According to CGW Lawyers partner Clint Jackson, the only requirement of the ATO’s concession is that the rent reduction must be temporary.
“Given the current business challenges, the ATO’s position is that there is no need for the rent reduction provided to be justified by market evidence (the SMSF can determine the reduction in its absolute discretion),” Mr Jackson said.
“The ATO’s concession does not apply to any other lease incentives or relief — just a ‘temporary rent reduction’.”
Mr Jackson said that while the ATO concession is “extremely broad”, it is also important that landlords not abuse the concession.
“This rent reduction should be reasonable and measured to the COVID-19 impact suffered by the tenant. Best practice is that it is consistent with the approach taken by arm’s-length landlords,” he said.
“The rent reduction agreed to by the SMSF should be properly documented, as this is an amendment to the lease terms.
“It is likely that SMSF auditors will be required to report any rent reductions, although the exact parameters of what will be reported in relation any rent reductions are still being determined.”
However, Daniel Butler and Bryce Figot of DBA Lawyers said that while the ATO will not actively seek out cases where an SMSF gives a related-party tenant a temporary rent reduction during the remainder of FY2020 or FY2021, the usual position for such practical approaches previously issued by the ATO is that if it does come across contraventions from other sources through its usual data detections, reviews or auditor contravention reports (ACR), it will usually apply the legislation in the normal manner.
“In short, SMSF trustees should not rely on the ATO’s non-binding practical guidance above, given the substantial downside consequences and given these situations may be legitimately resolved with appropriate action as outlined below,” said Mr Butler and Mr Figot.

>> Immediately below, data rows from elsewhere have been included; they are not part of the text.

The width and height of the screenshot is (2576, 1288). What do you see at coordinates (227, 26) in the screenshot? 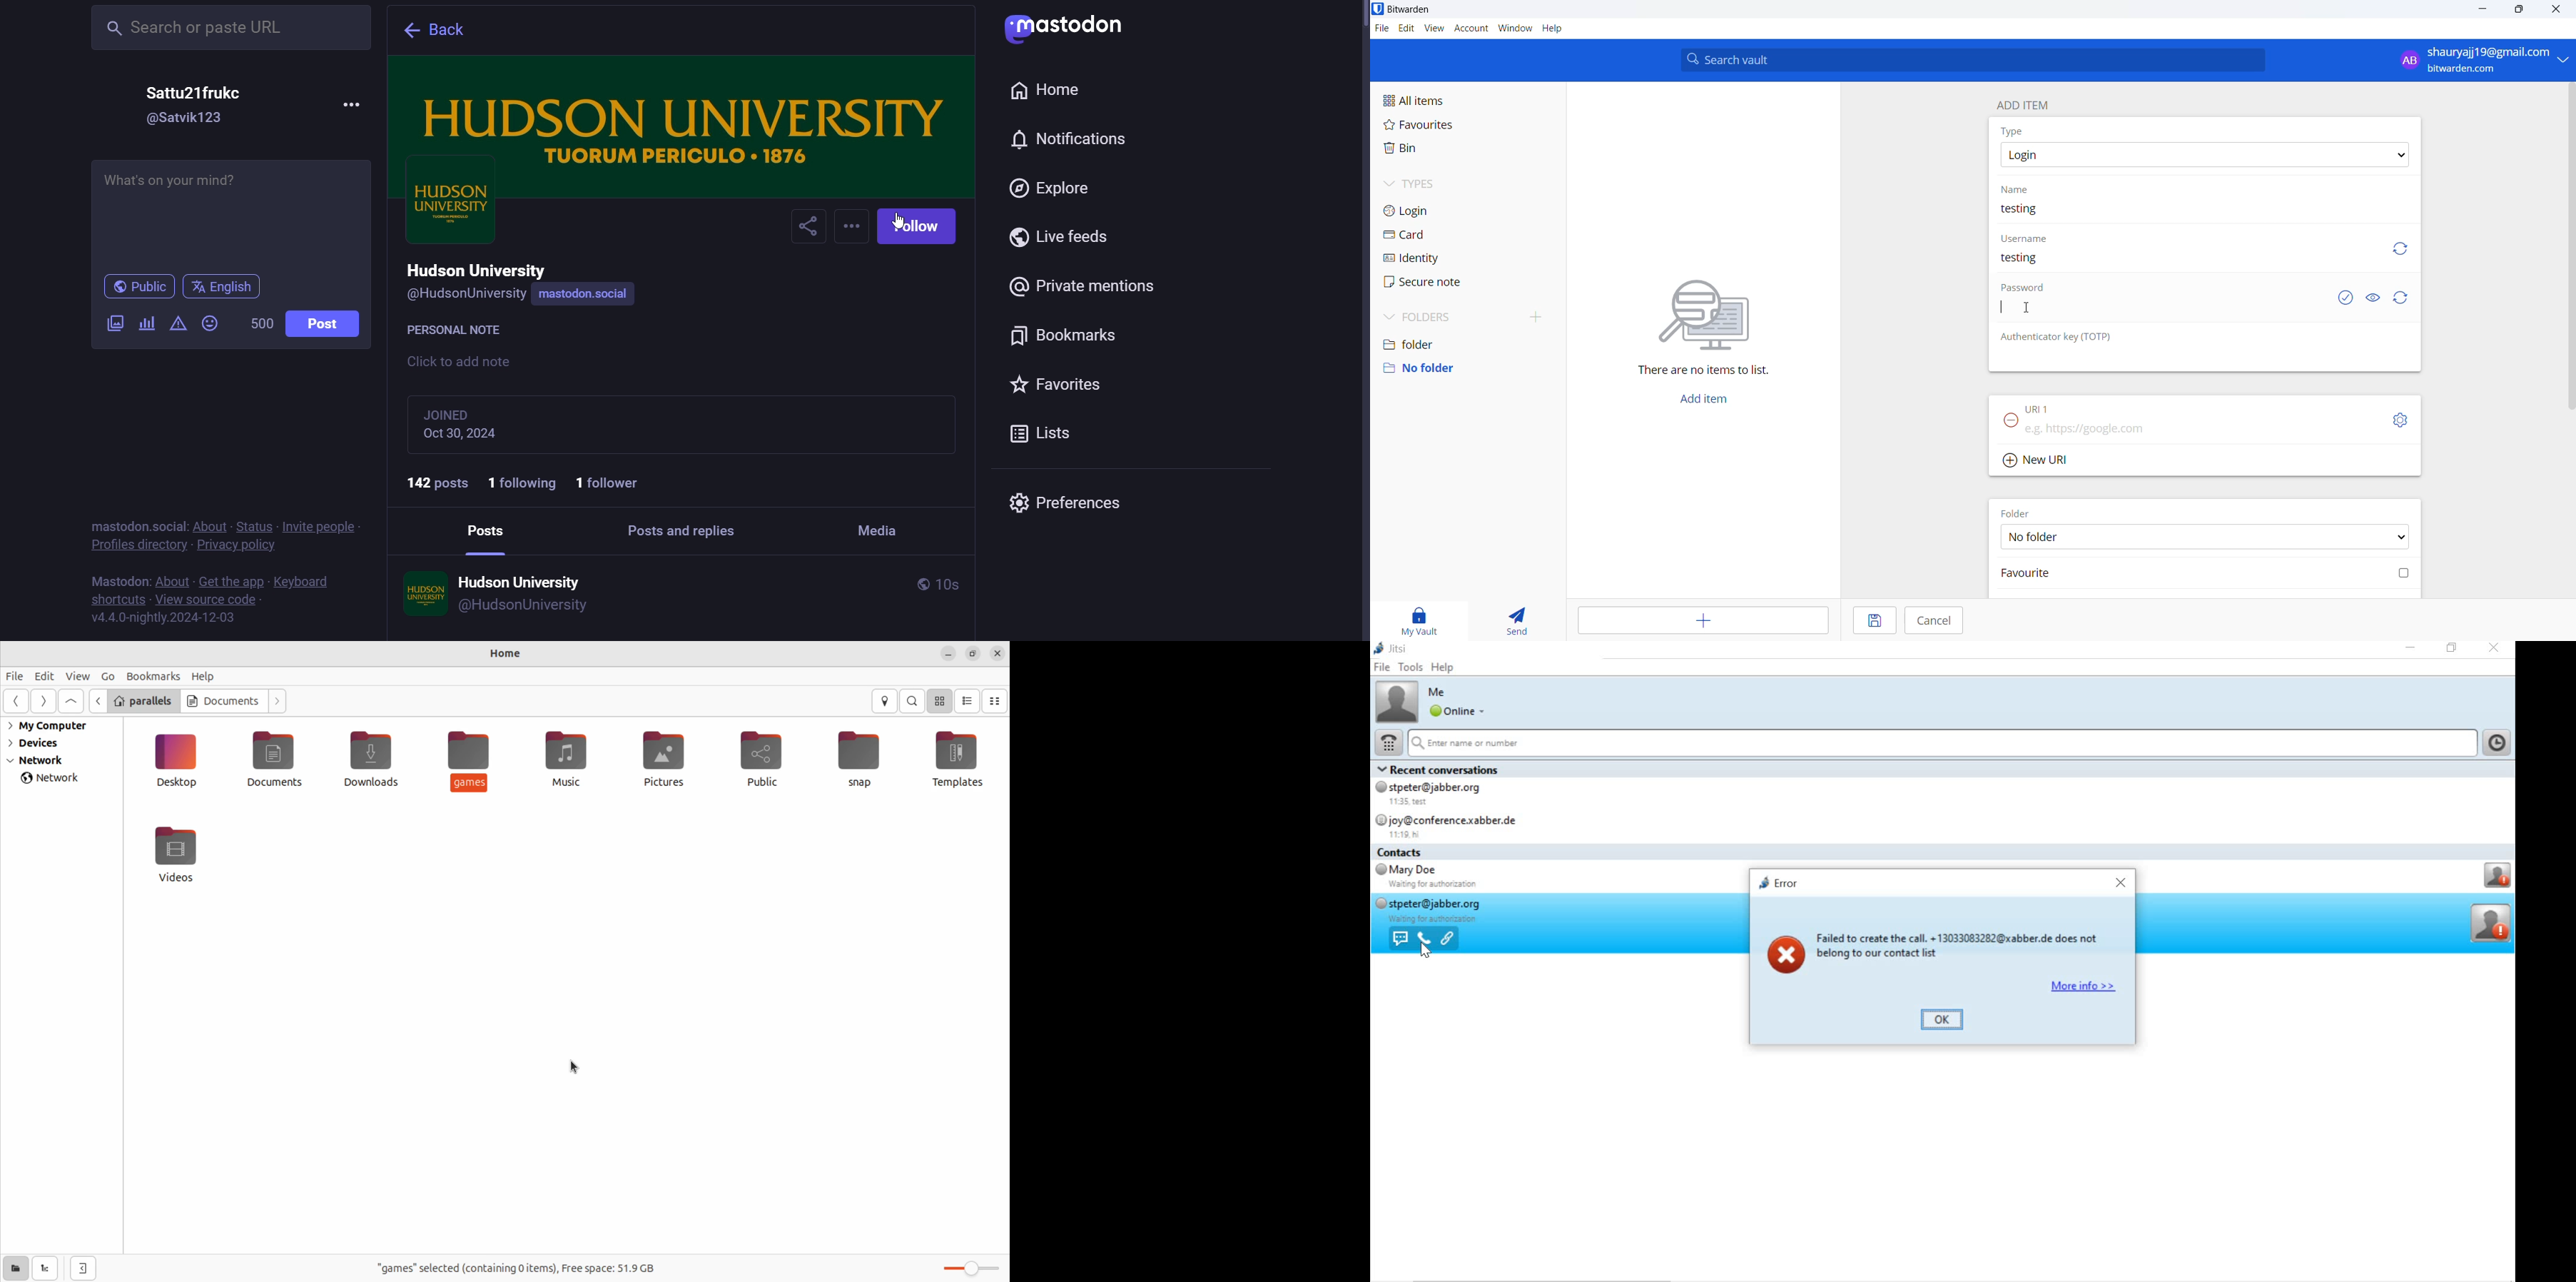
I see `Search or paste URL` at bounding box center [227, 26].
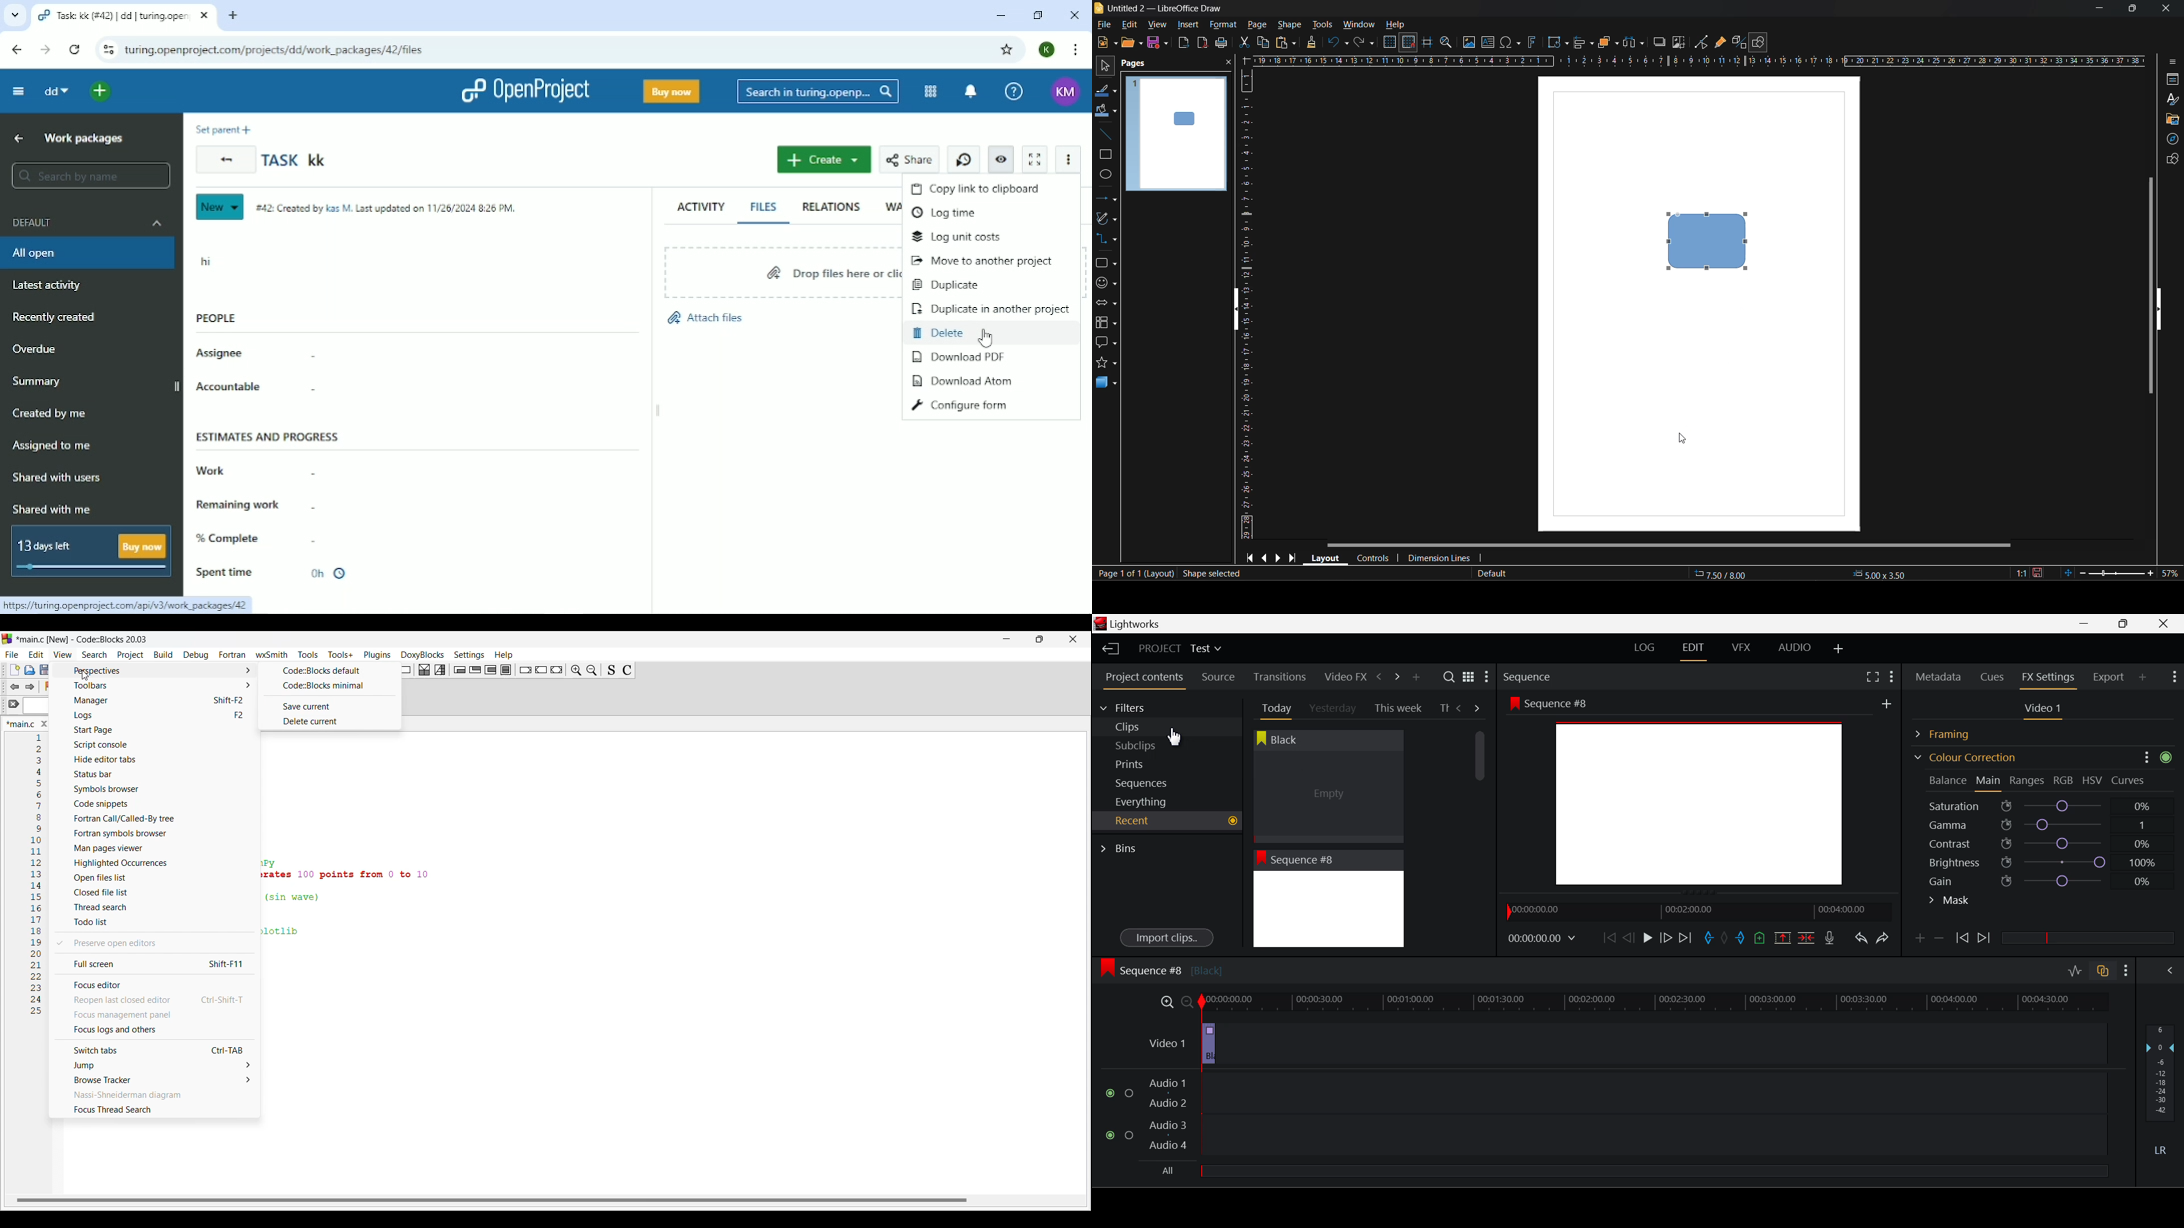  I want to click on Delete current view, so click(327, 721).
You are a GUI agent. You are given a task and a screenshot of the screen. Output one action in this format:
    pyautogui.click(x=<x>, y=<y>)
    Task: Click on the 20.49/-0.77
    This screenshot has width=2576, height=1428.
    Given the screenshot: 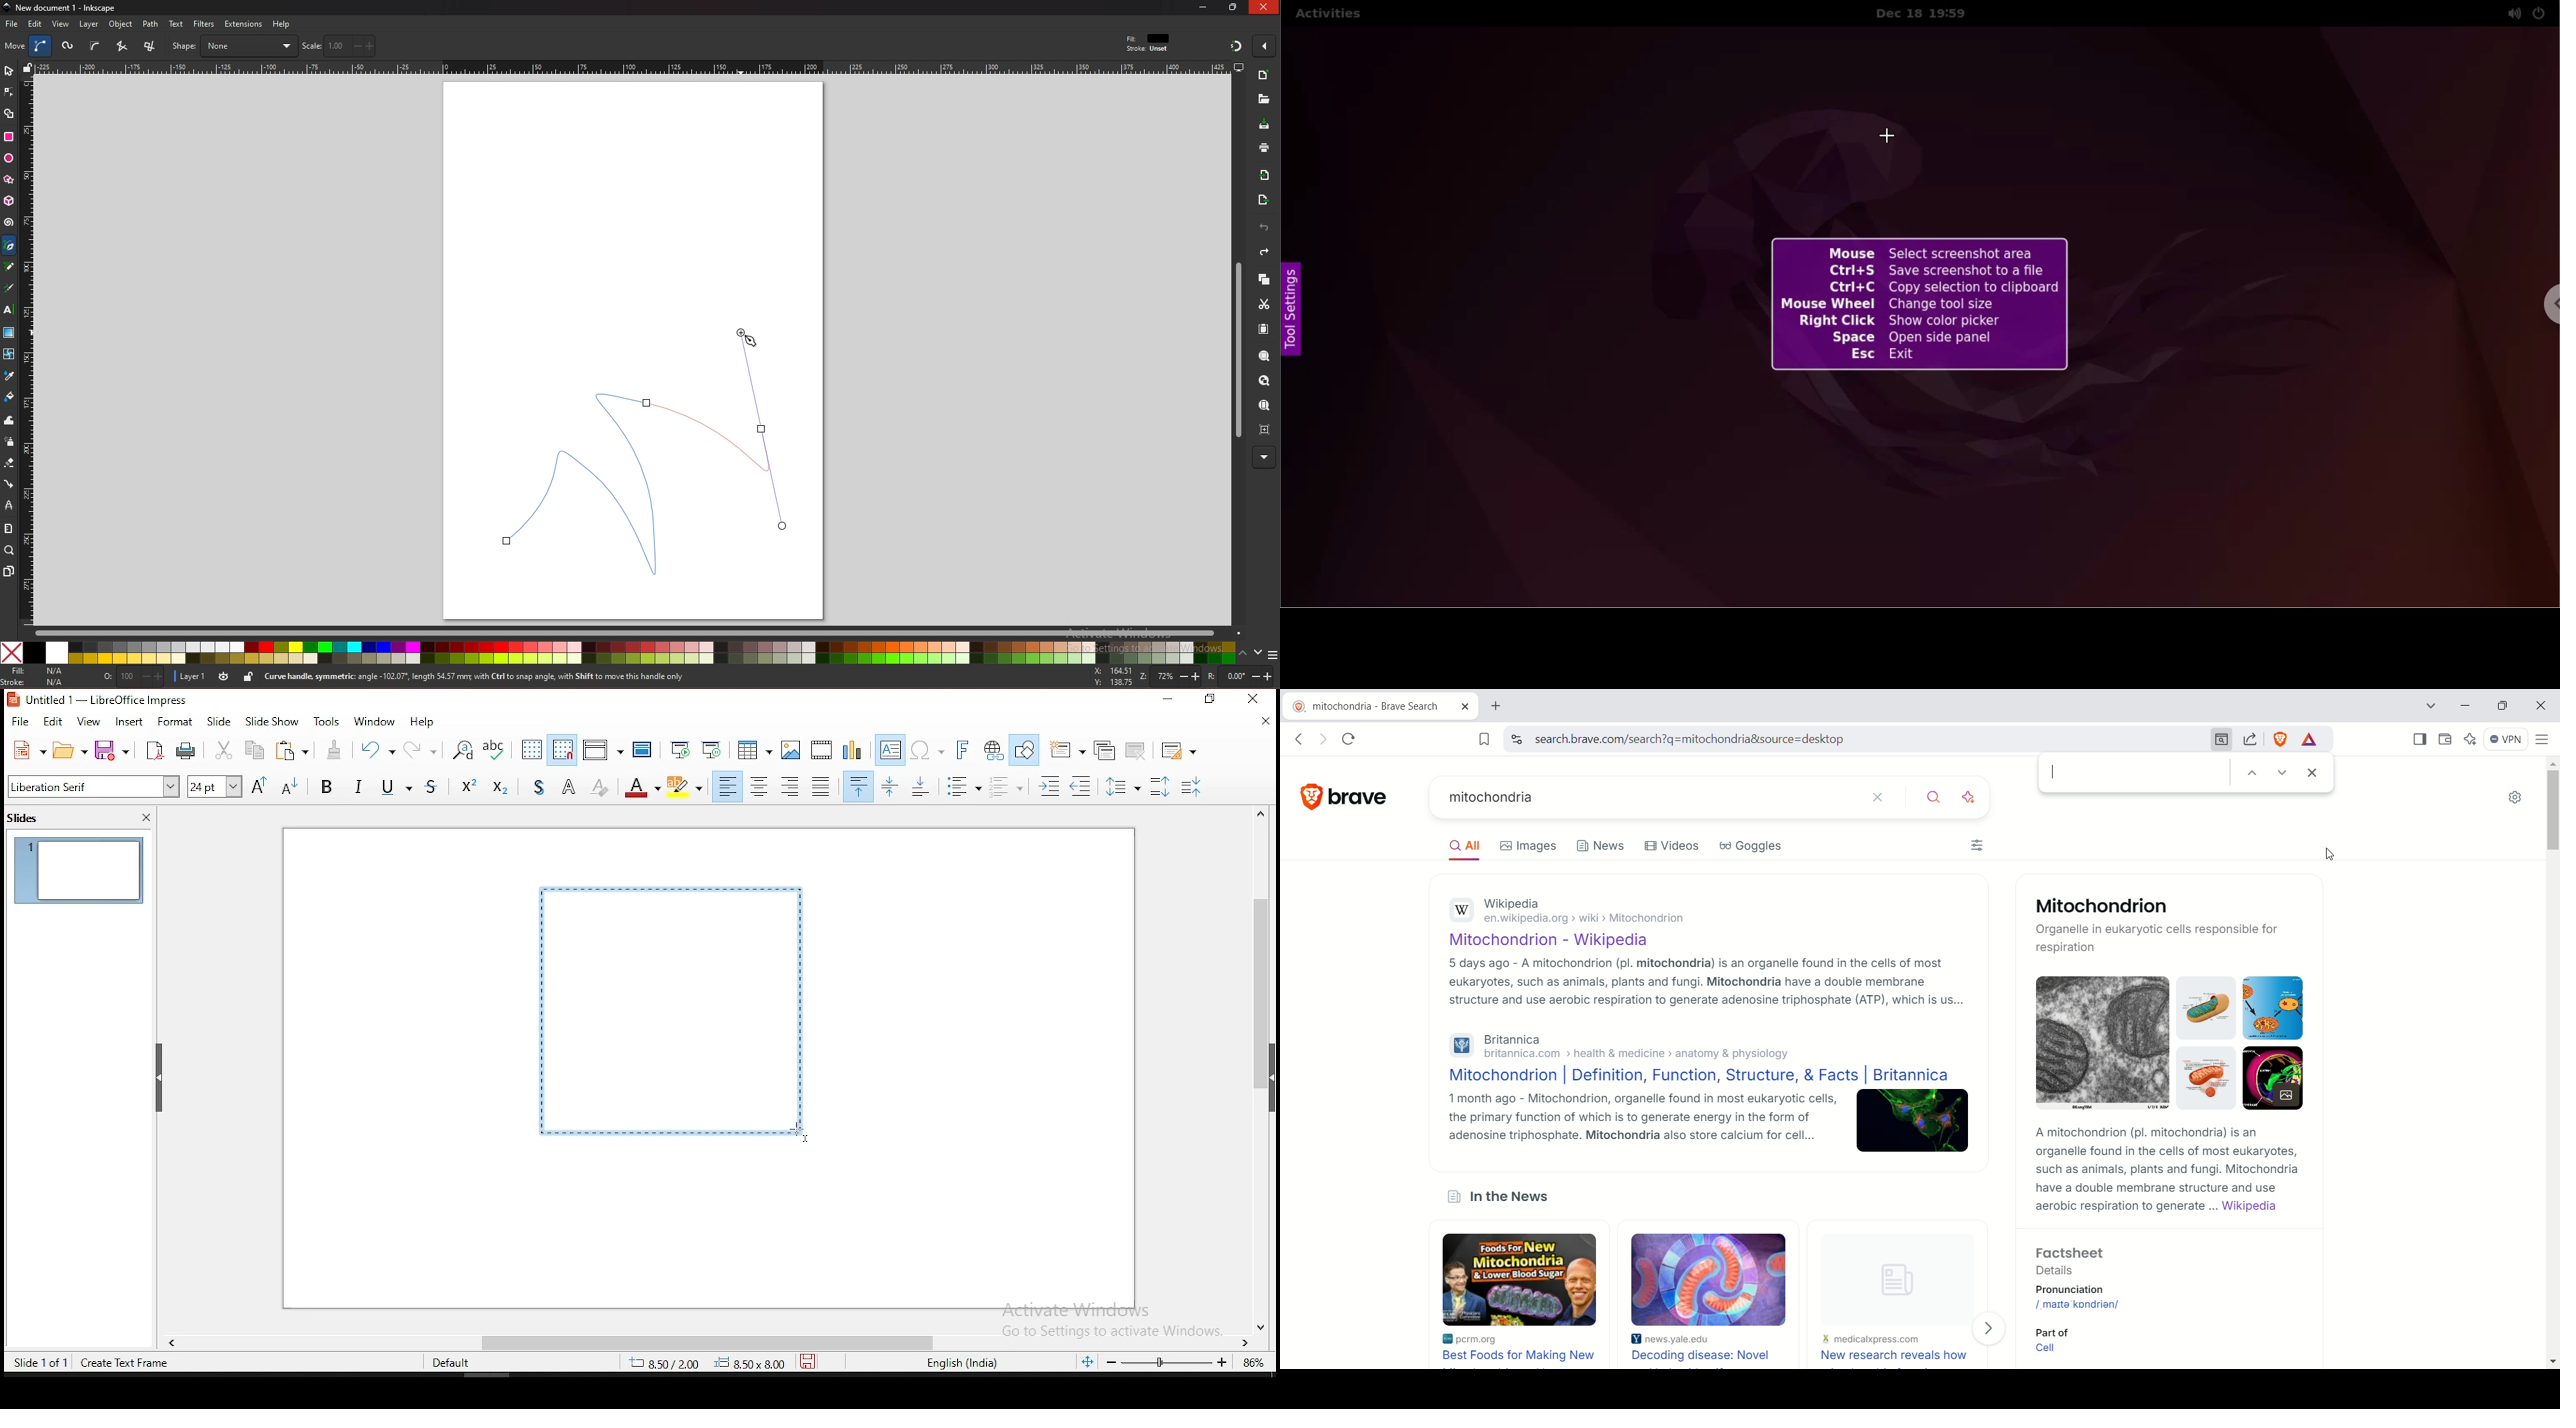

“We do understand, however, that some SMSF trustees or businesses may not have the time or the funding to obtain proper advice and work through the appropriate steps to soundly position themselves to minimise future risk that will simply rely on the ATO practical approach at their own risk.”
Further, Mr Butler and Mr Figot said the ATO website does not provide any express relief for an SMSF that owns property via an interposed unit trust, such as a non-geared unit trust (NGUT).
“Once a contravention of one of the criteria relating to a NGUT is triggered under reg 13.22D of SISR, the trust is ‘forever’ tainted and the SMSF must dispose of its units in that unit trust to comply with the SISR,” they said.
“In particular, if the lease is not legally enforceable or if rent owing by a related-party tenant accrues and constitutes a loan under the lease, the unit trust will cease to comply with the criteria in division 13.3A of SISR.”